Every genre has its set of drum grooves and bass lines, once you know them and common chord progressions, you are on your way to music mastery. Play every style of music you can, whether you like it or not! Try taking these new strums and picking methods and applying them to different chord progressions. Again this is a great way to start writing your own music.
As you study your scales, chord progressions, and rhythms be sure to develop your ear training. Make sure you are not always looking at sheet music or tablature, challenge yourself to break a song down as much as possible just by listening.
Start with a Small Audience
So you have been breaking your songs down and studying their inner workings. That’s great, and if you are doing it daily, you are likely advancing in your skills. But practicing alone is not good practice if you want to perform for the public. You need to start by finding an audience. And while family is nice, they are probably going to be way too kind and not provide any useful critique.

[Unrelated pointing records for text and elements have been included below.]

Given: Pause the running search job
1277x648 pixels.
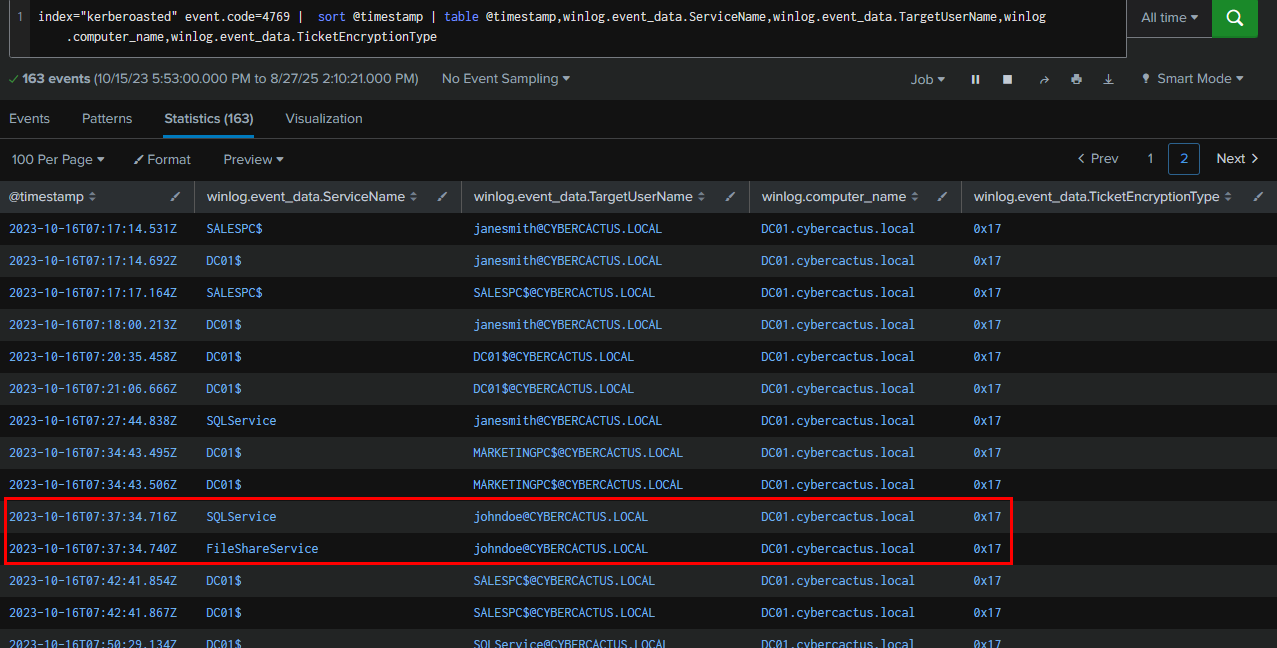Looking at the screenshot, I should click(x=975, y=79).
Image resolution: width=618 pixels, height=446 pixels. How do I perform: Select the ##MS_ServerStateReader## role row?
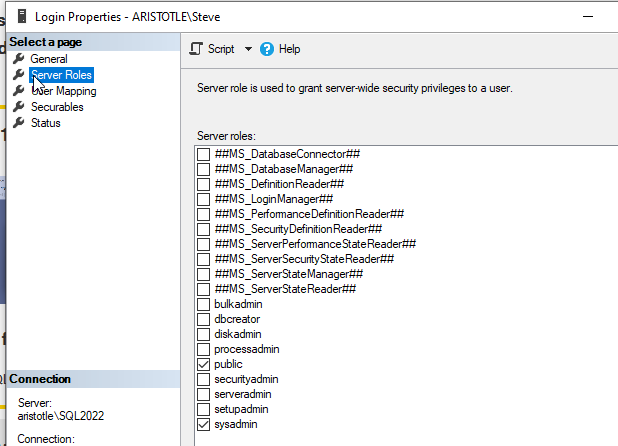click(x=285, y=289)
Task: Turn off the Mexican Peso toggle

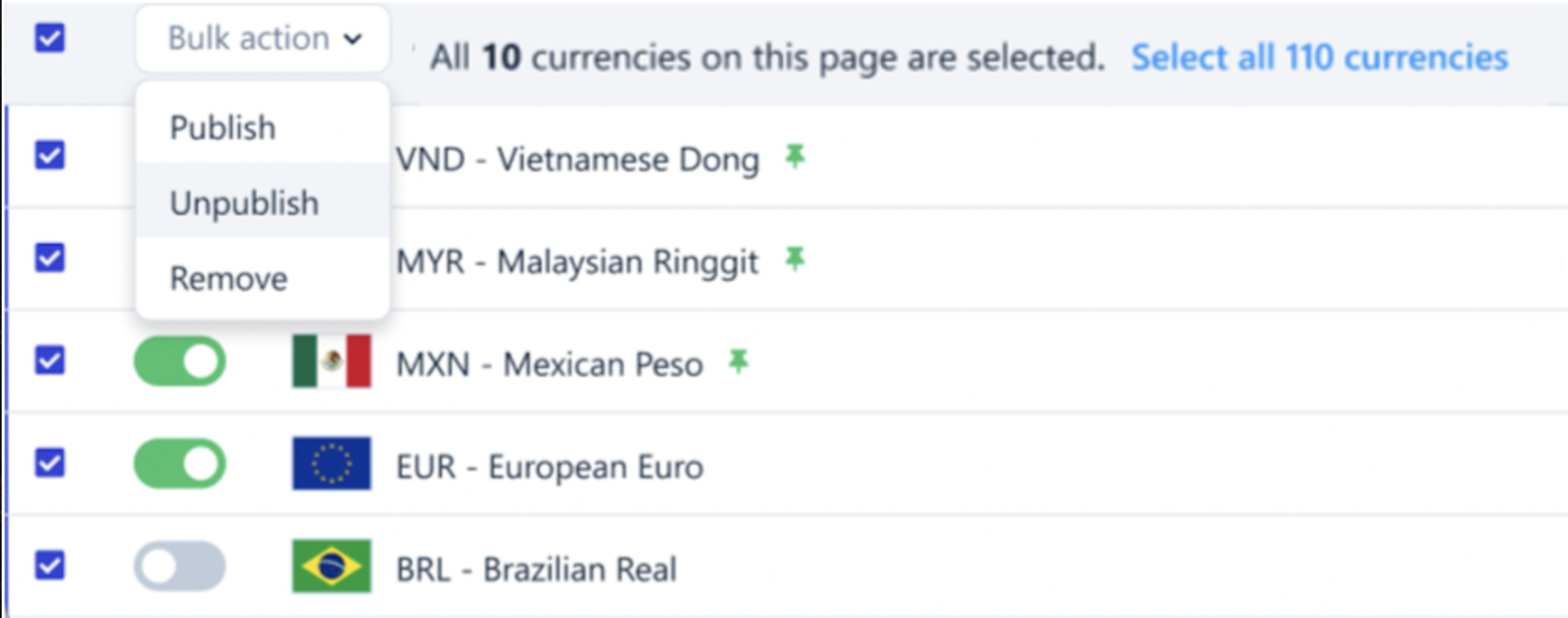Action: tap(179, 361)
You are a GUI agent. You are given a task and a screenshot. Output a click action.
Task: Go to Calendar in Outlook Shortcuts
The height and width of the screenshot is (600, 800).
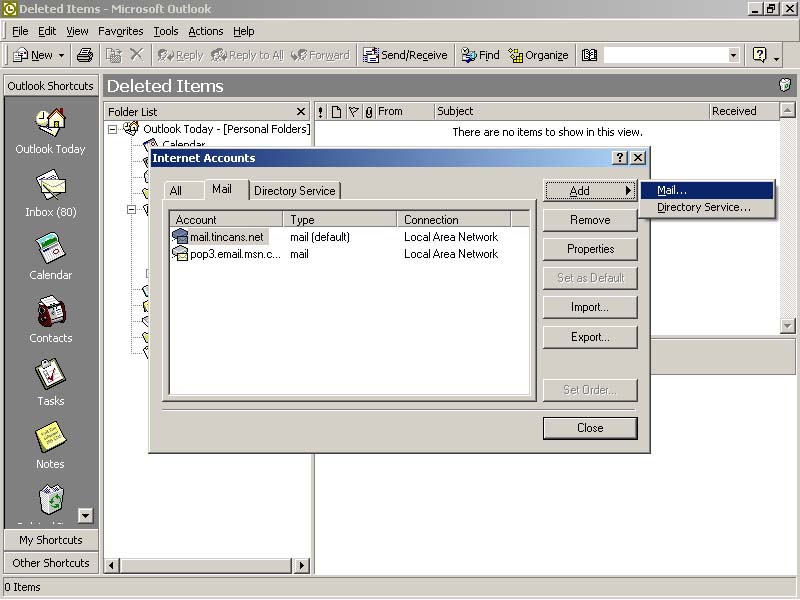click(50, 249)
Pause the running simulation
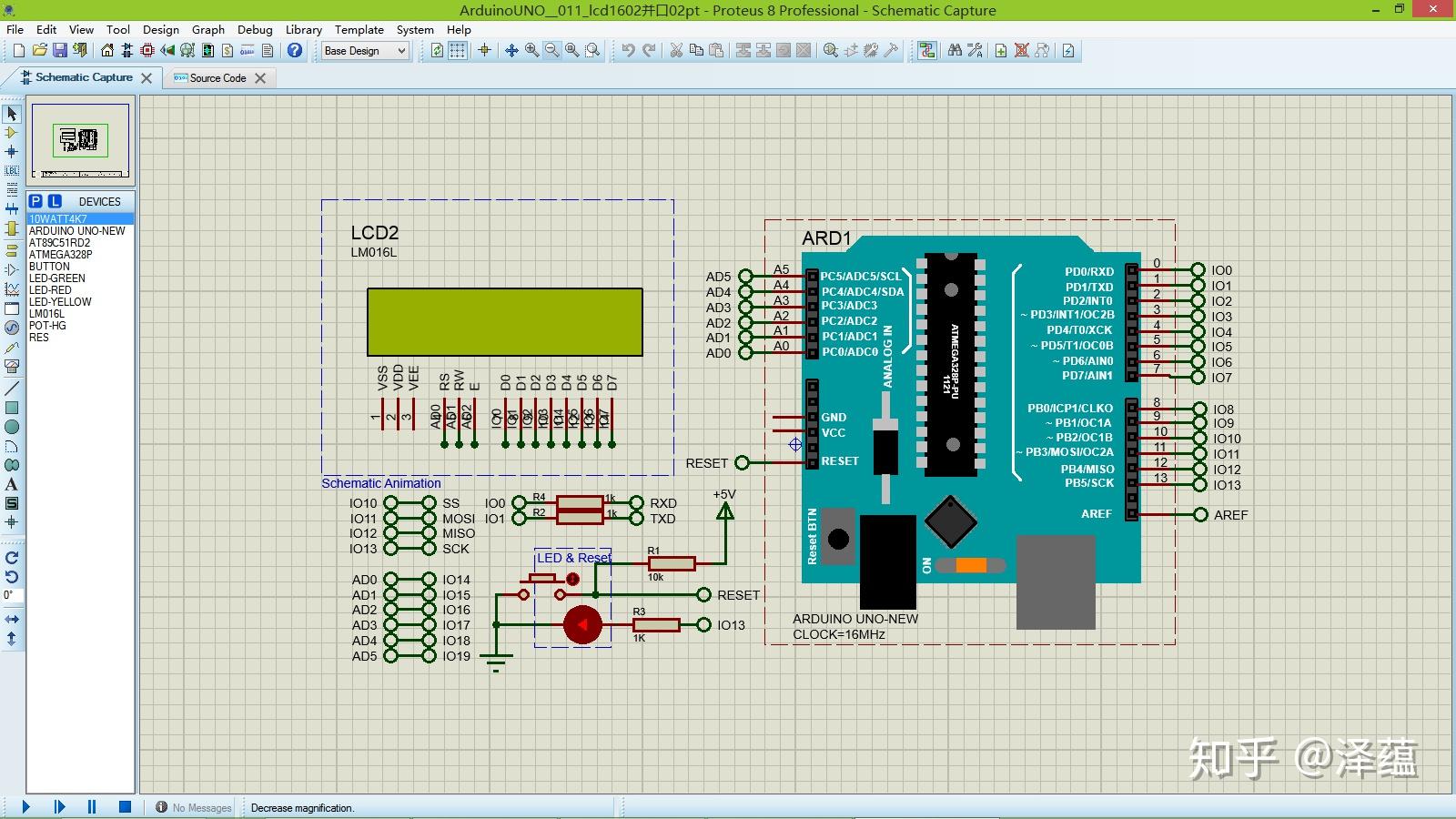Screen dimensions: 1456x819 coord(92,806)
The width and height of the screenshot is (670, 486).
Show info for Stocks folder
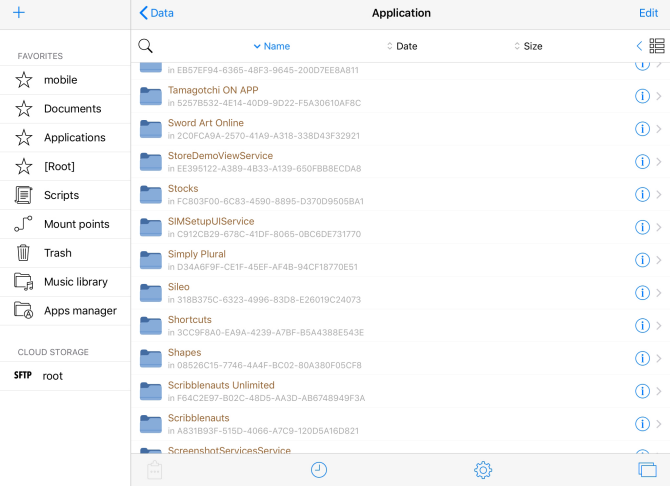pos(642,195)
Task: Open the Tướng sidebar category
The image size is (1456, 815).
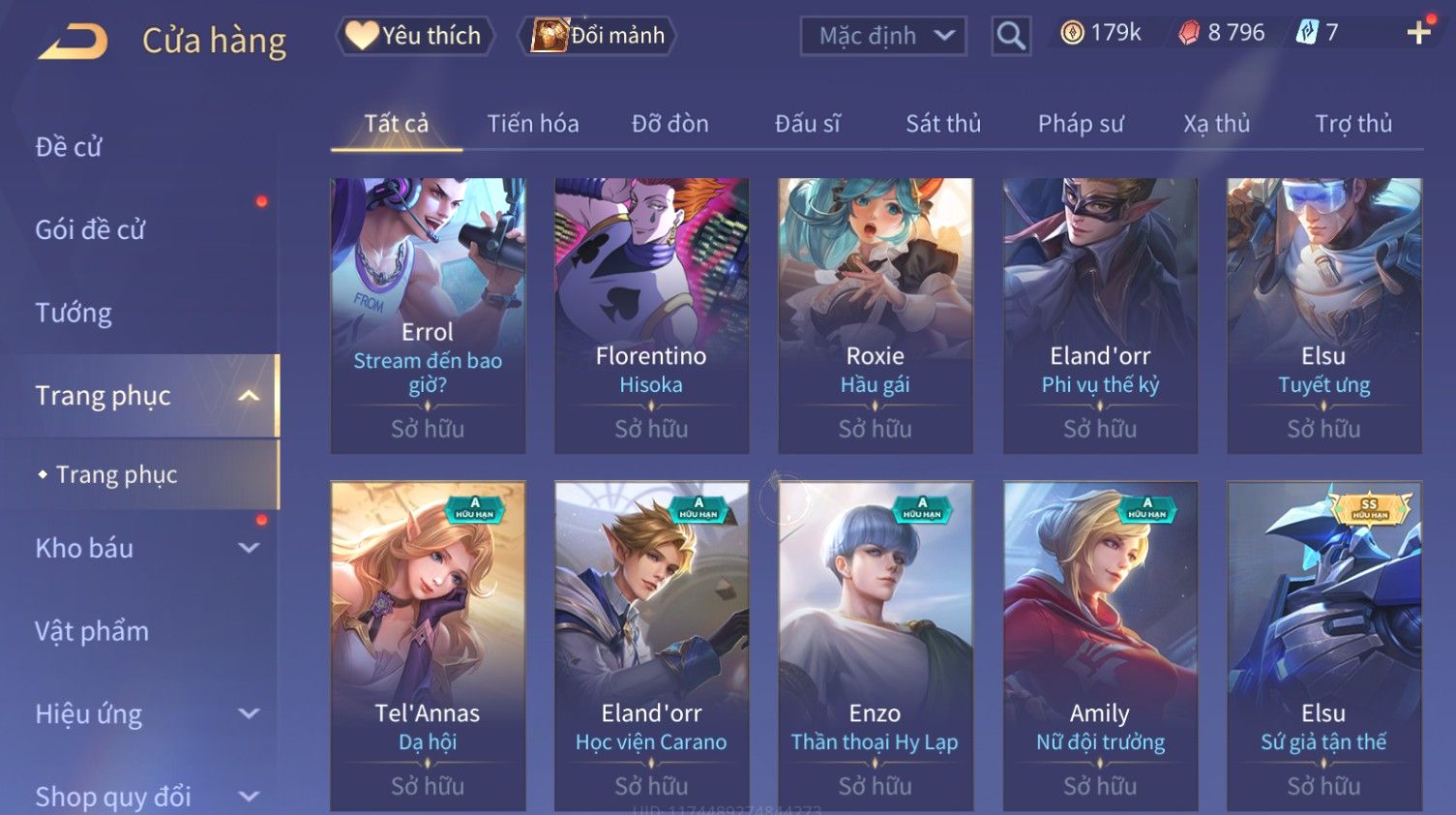Action: tap(74, 314)
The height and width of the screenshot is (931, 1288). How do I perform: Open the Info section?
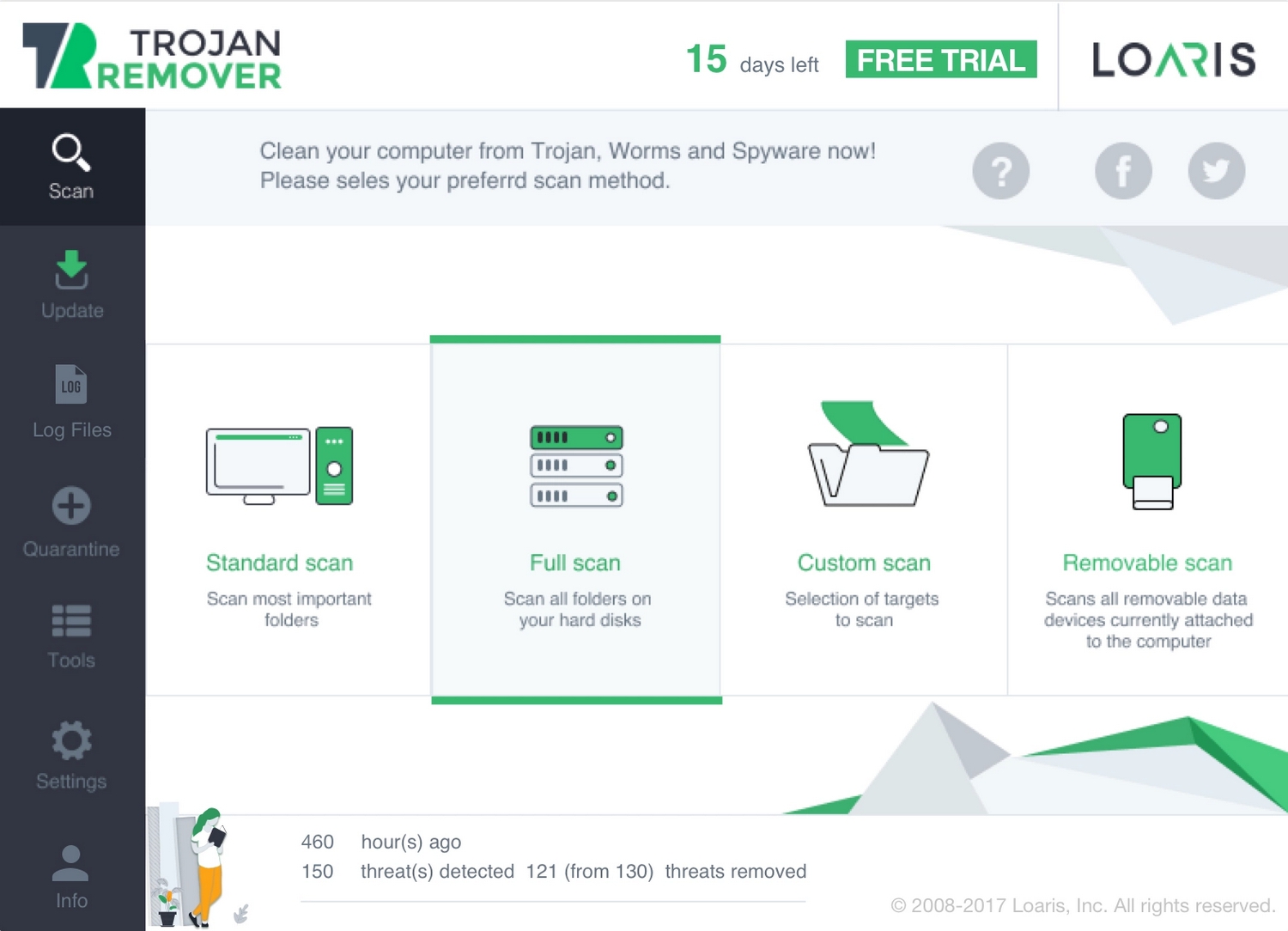click(71, 876)

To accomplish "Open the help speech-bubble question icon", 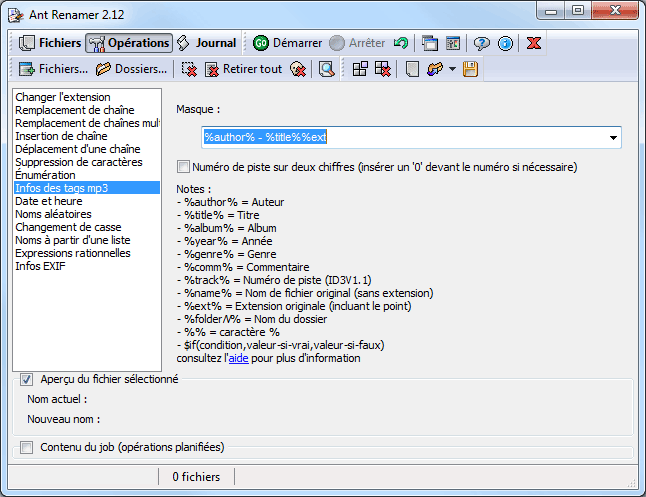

An online audience is also not the best gauge of your abilities as the Internet is simply flooded with guitarists playing covers and originals. You need to find a coffeeshop, camp, library, senior home, or even the right corner of the street (be sure to check busking laws and if you are allowed to play music). It is essential to get a feel for what it’s like to play all this material with eyeballs looking only at YOU!
Before playing for any small audience, it is important to be prepared. Look back on all the songs you have learned and pick the appropriate ones. Daycares and senior homes are not going to want to hear you shred through Van Halen’s “Eruption!” A kid’s song or jazz standard will be more appropriate. Play what your audience wants, not what you like. You may even have to know and play songs you hate!
Practice More Than You Think
While this is all great advice, it is still not preparing you to completely play on stage. Playing on stage or in front of people alone is frightening as hell, even seasoned performers deal with stage fright. Many older artists stop performing as they simply get tired of the stress, it really is tough.
The only way to prepare for that is to practice. Once again, the only way to prepare for stage fright is lots and lots of practice!! Have a list of appropriate songs that are prepared and even practice extra songs in case you need more or something changes. Pay attention to the mood of your audience to know what to play.
A great performer can do all this effortlessly, but this is only because they practiced more than you. Remember that playing on stage requires the same amount of work as your scales and chords, so it will take a few times to get it right. And even with preparation you will have to deal with failure and the occasional annoying audience. It’s not a decision to take lightly if you aren’t ready for some let downs.
The key is to practice your guitar as much as possible and stay in the range of what you know. You can play just 10 easy guitar songs or be a master shredder if you are comfortable with the audience. If you have put the time into your studying and practice, people will think you are a great musician. If you take the time to practice your audience engagement they will also think you are a great performer!